Ni cuando te levantas.
¿Y estaba elegante en tu sueño?
Espectacular. Sobre una alfombra roja.
¿Has soñado también la alfombra roja?
Eso no lo recuerdo.
Creo que me estás engañando.
En absoluto. Eras tú. Tenías la voz más dulce de cuantas conozco.

Me gusta soñar. También cuando duermo. Los sueños desordenan. Desobedecen las normas de causa y efecto que tan aburridas resultan. En un sueño uno no tropieza y se cae. A veces se cae sin haber tropezado. El espacio se olvida de mostrar su vestido de esquinas y obstáculos. Se desnuda para el durmiente. Cobra una realidad volátil. Está sin estar. No aprisiona. Ni asusta. Tampoco el tiempo, que sencillamente no aparece. No hay salas de espera en los sueños. Por eso los disfruto tanto. Las voces surgen y se borran, los sonidos se insubordinan. Nada hace caso a la materia.

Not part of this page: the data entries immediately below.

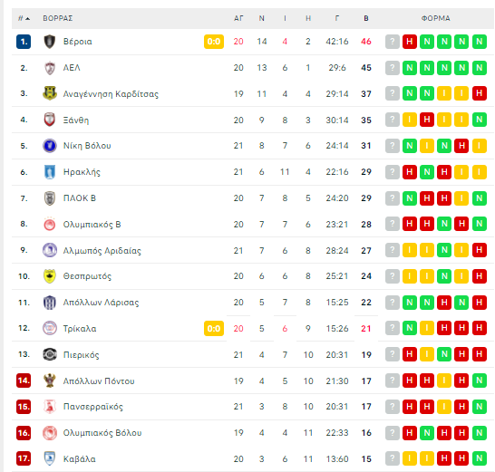Sort by the ΑΓ matches played header
Viewport: 495px width, 472px height.
pyautogui.click(x=238, y=19)
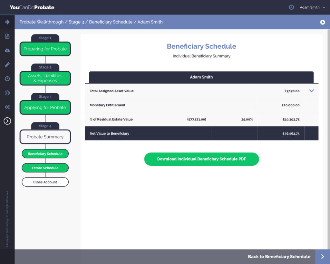Open the Adam Smith user dropdown
330x264 pixels.
(312, 7)
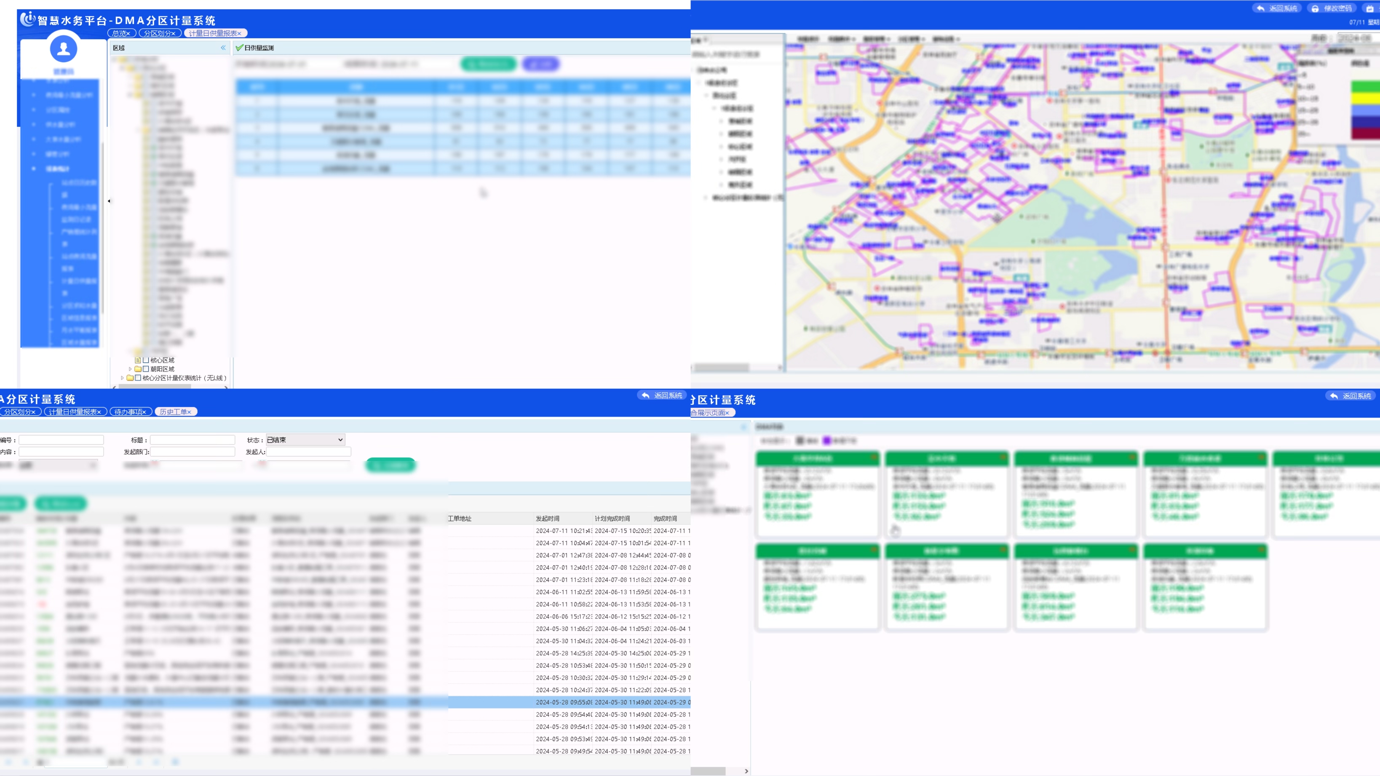The width and height of the screenshot is (1380, 776).
Task: Click the 发起人 input field
Action: click(x=309, y=452)
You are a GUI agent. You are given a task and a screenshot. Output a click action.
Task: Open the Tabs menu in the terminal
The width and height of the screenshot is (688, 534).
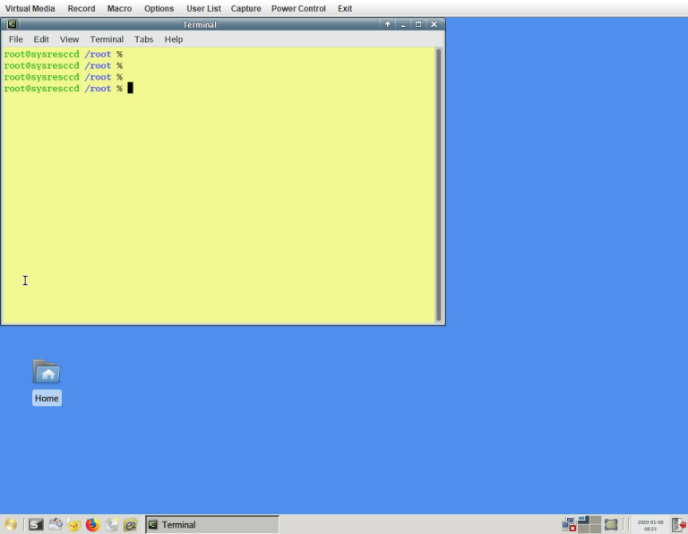click(143, 39)
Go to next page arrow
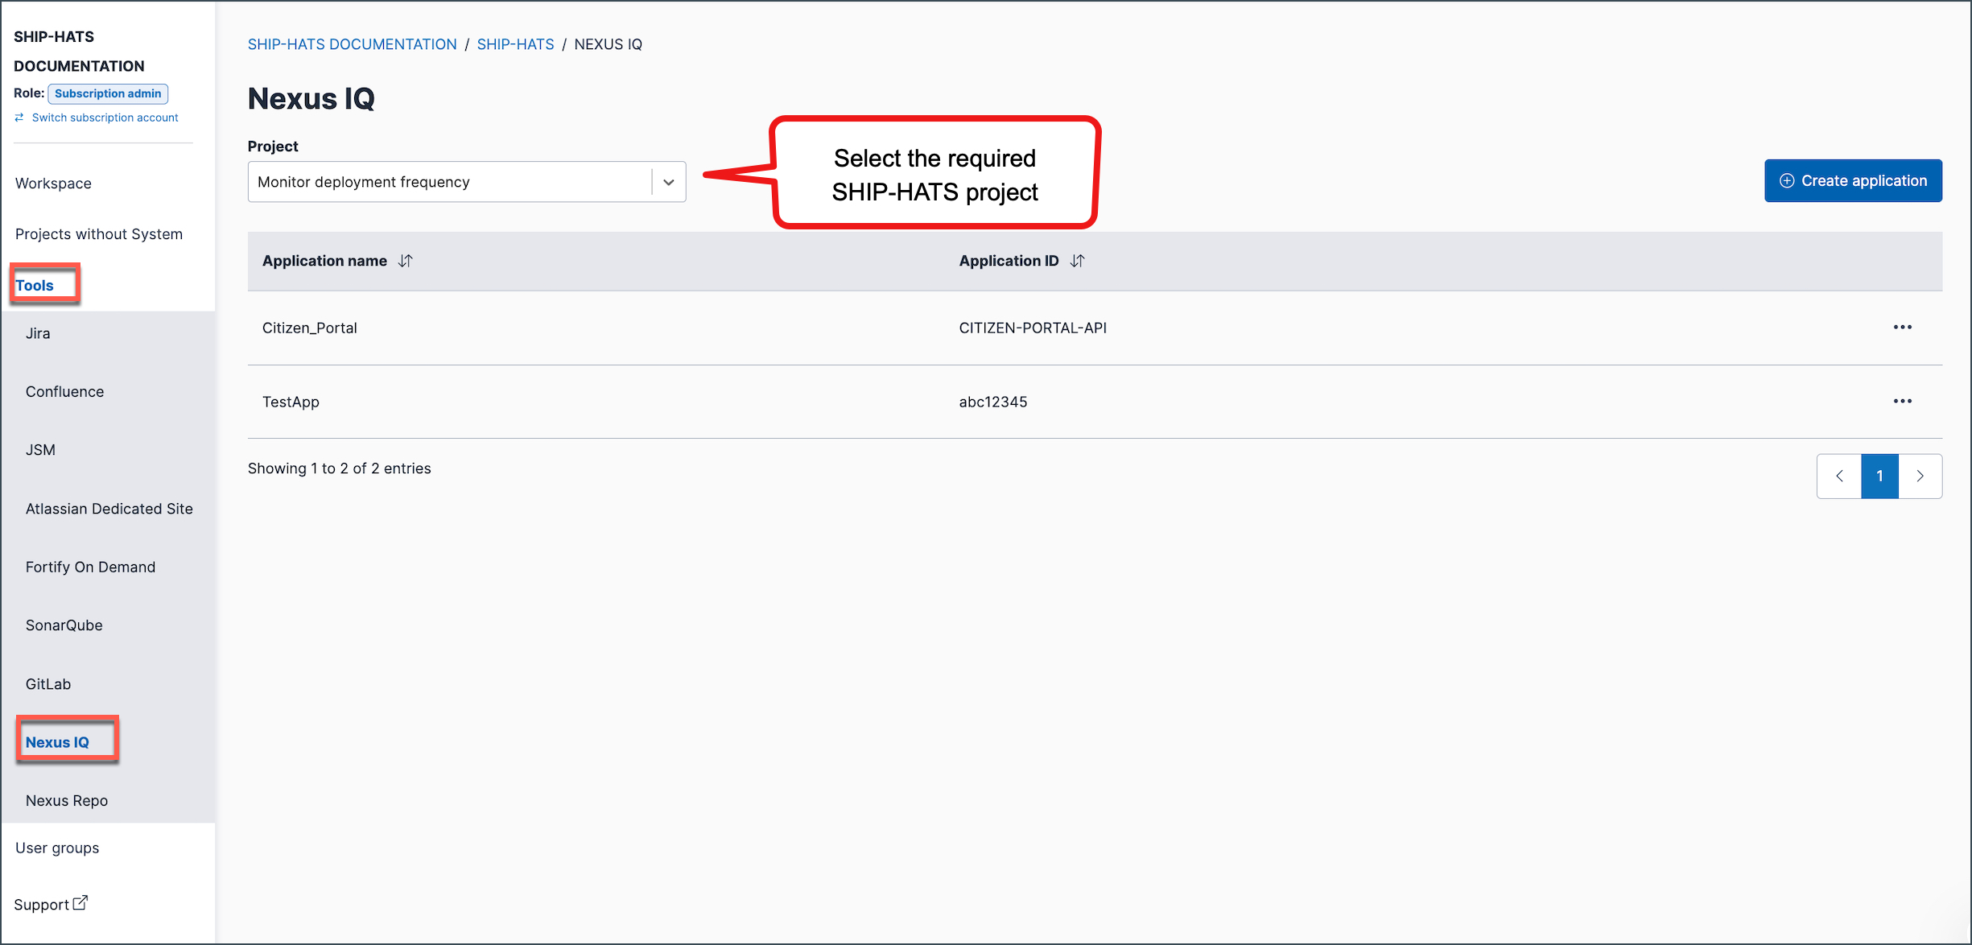The image size is (1972, 945). click(x=1920, y=476)
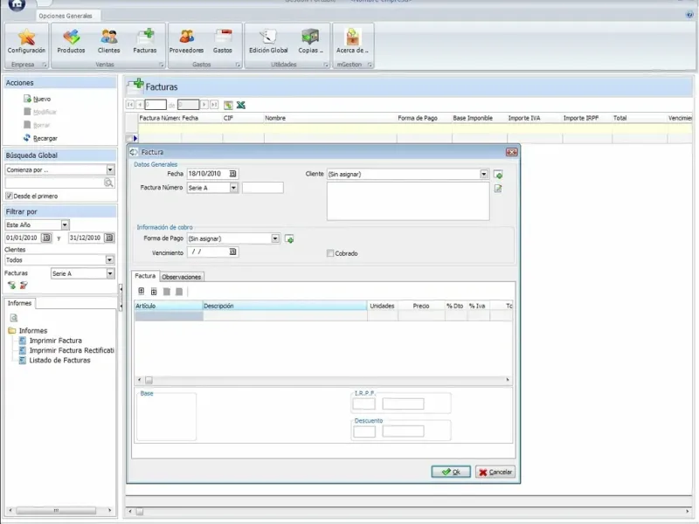Open the Clientes ribbon icon
This screenshot has height=524, width=699.
[x=109, y=40]
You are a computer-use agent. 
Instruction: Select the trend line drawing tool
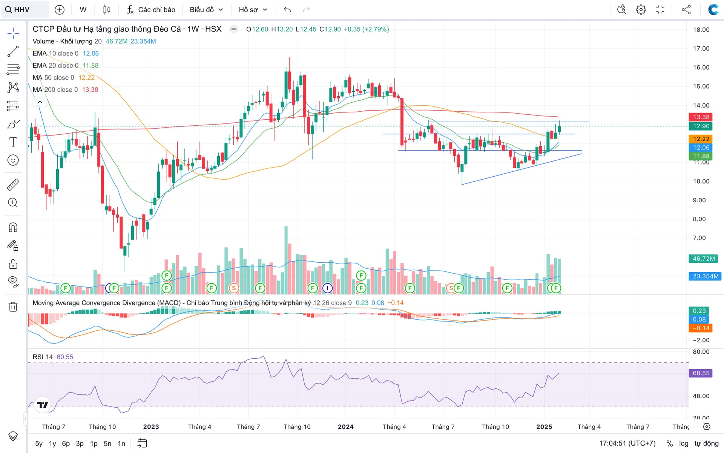pyautogui.click(x=13, y=51)
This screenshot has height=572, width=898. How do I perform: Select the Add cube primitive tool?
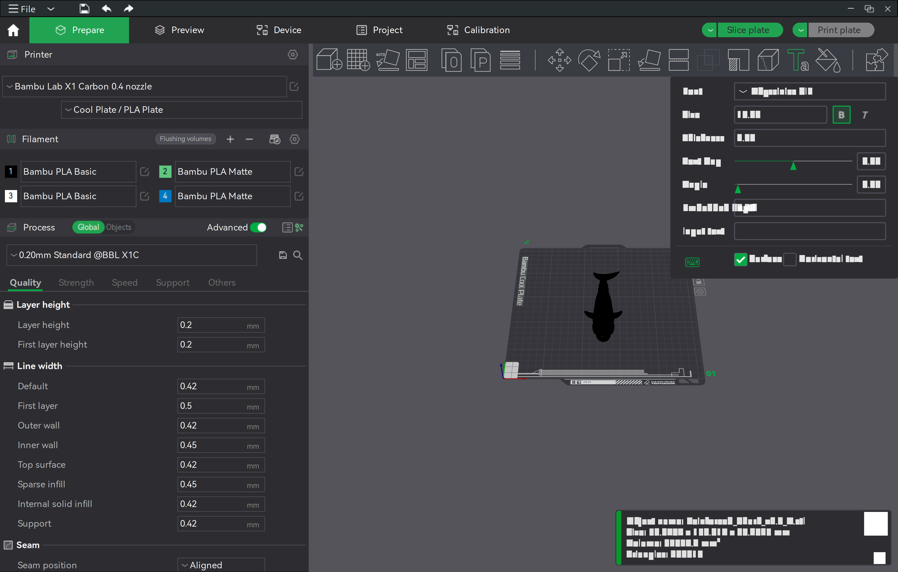click(x=329, y=60)
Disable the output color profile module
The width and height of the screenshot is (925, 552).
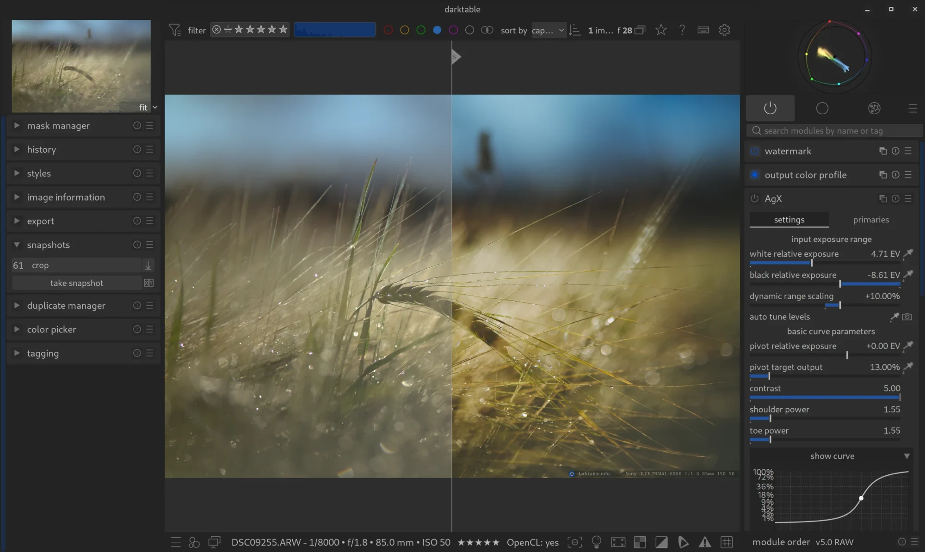pyautogui.click(x=754, y=175)
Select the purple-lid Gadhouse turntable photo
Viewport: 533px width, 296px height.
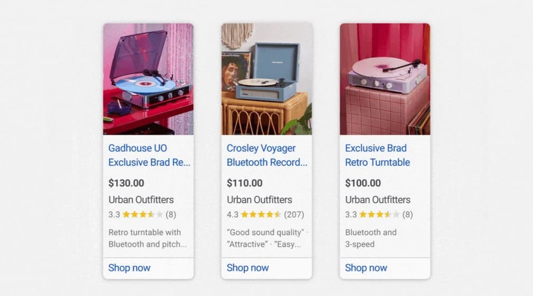tap(148, 78)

Mi sueño favorito se parece a mí. Quiero decir, lo conozco tanto como me conozco a mí, que nunca me he visto e ignoro cómo es mi expresión, qué aspecto tiene mi piel, cómo me sienta el flequillo medio tieso que tantas veces al día me recoloco. Tiene un nombre, como yo, el sueño que prefiero. Y lo sé todo de él de tantas veces que lo he soñado, aunque esté formado por dos palabras vacías, como mi rostro para mí. Ni sé lo que es «pabellón» ni sé cómo destellan sus «dorados». Sin embargo nombrarlo me emociona. Mi sueño.